MH370 heartbreak: Families in Beijing were told Malaysia Airlines plane was ‘delayed’

MH370 vanished on March 8, 2014, en route from Kuala Lumpur to Beijing with 239 people on board – 227 passengers and 12 flight crew. It had lost contact with air traffic control many hours before, but the authorities did not know where the plane had gone. It got to 6:40am in Beijing and the plane should have landed.

Relatives and friends gathered to meet the arrivals, but the display board read that it had been delayed, according to Channel 5 documentary ‘Flight MH370’.

Then, they got some very bad news: the plane had gone missing and no one knew where it was.

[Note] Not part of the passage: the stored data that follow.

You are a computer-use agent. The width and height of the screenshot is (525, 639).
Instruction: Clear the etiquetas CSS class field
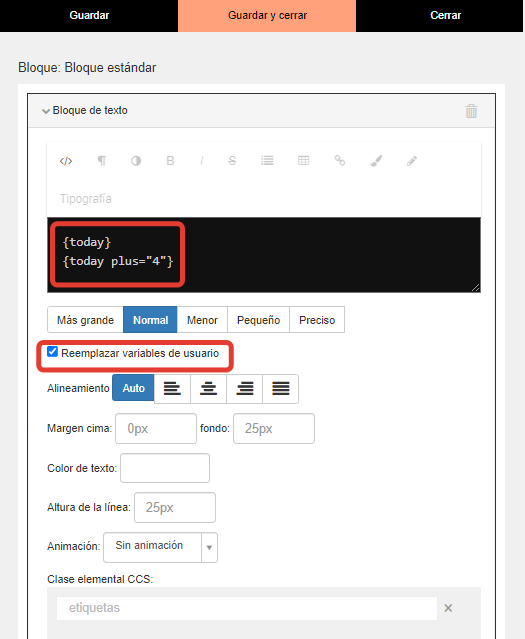click(x=448, y=608)
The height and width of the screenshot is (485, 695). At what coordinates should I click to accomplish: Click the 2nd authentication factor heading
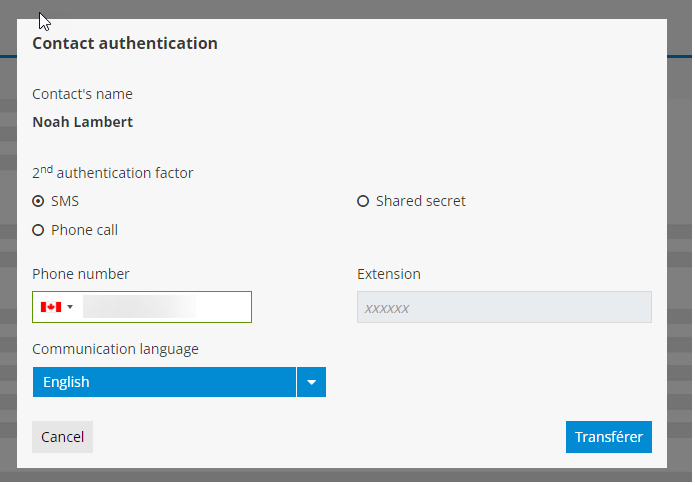(113, 173)
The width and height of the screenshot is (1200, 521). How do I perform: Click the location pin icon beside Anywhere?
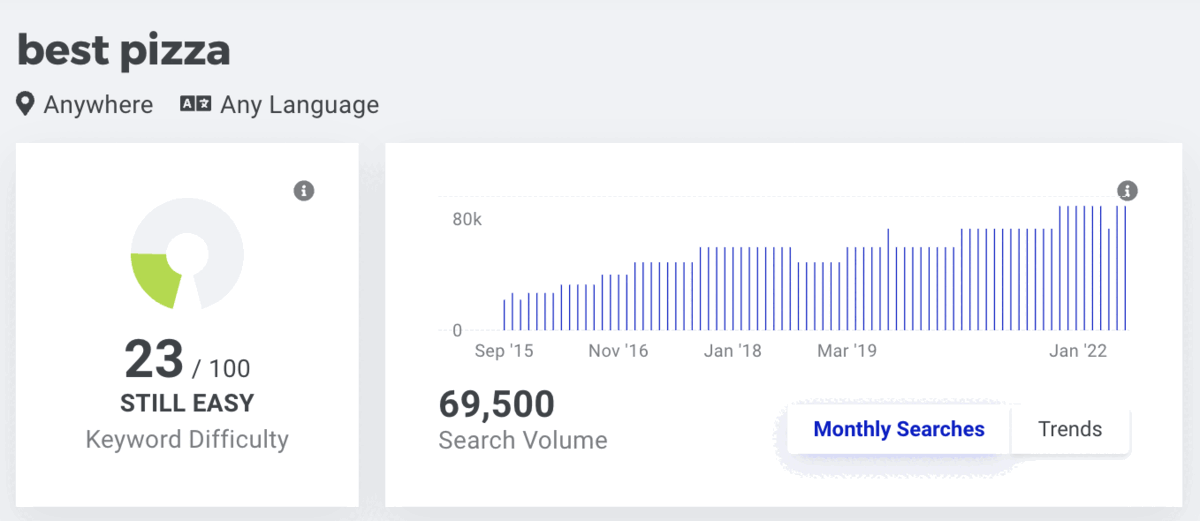pyautogui.click(x=25, y=104)
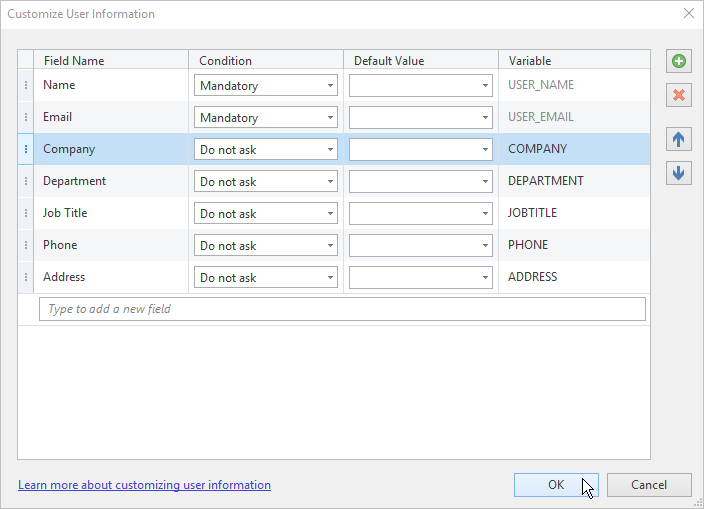Screen dimensions: 704x509
Task: Click the drag handle of Company row
Action: (x=26, y=149)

An hour after the plane was due to arrive, Malaysia Airlines issued a media statement that the communication with the flight had been lost by Malaysian air traffic control and that search-and-rescue operations were under way.

Back in Malaysia, loved ones of those on board began to hear about the missing plane.

READ MORE: MH370 shock: Key documents missing – cyberattack on plane possible

Friends and family began to gather in Kuala Lumpur airport to try and find out any information.

Former Malaysia Airlines CEO Ahmad Jauhari Yahya said in a press conference: “We would like to confirm that this flight MH370 lost contact with air traffic control.”

The next day, Malaysia Airlines spokesman Ignatius Ong Ming Choy said: “We do not have any findings at this point.

“The search and rescue team has been searching since this morning.

“Everyone has put in the effort and yet we have not found any wreckage. No wreckage whatsoever.”

All subsequent searches would also prove to be futile, as no floating debris was ever found.

However, three pieces of debris were found washed up on beaches to the west of the southern Indian Ocean – on Reunion Island, Mauritius and Tanzania.

Families of those on board MH370 have claimed they have been told very little about what was being discovered in the investigation and were treated poorly by the authorities.

One family member at the time tearfully told the press: “Nobody has told us anything. Nobody talks to us except volunteers and hotel staff.”

One woman, whose brother was on the flight, said her family found out that “everyone was dead” by text.

She added: “We have had a lot of stick from people saying we should be over it.

“But I’m not entirely convinced that if it was their loved one on the plane that they would be over it.”